Nothing but the lines from the one containing "You are a computer-use" through the one containing "Instruction: Click the 旋转 (Rotate) tool", both included, should be given again, each exactly as written below.

Supplied data
•••••

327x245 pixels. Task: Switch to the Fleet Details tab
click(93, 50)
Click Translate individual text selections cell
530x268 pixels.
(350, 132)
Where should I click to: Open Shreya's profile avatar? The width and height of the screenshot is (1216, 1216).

•••••

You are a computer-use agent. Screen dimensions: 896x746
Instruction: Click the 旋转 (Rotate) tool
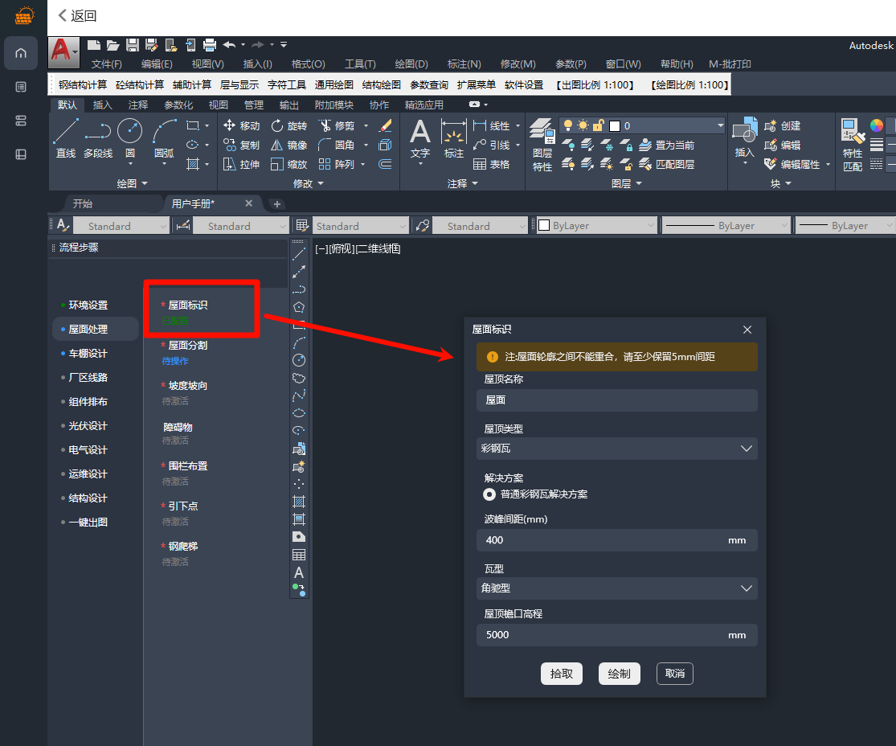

•••••

Response area
You are a computer-use agent. Screen dimensions: 896x746
Instruction: Click the 旋转 (Rotate) tool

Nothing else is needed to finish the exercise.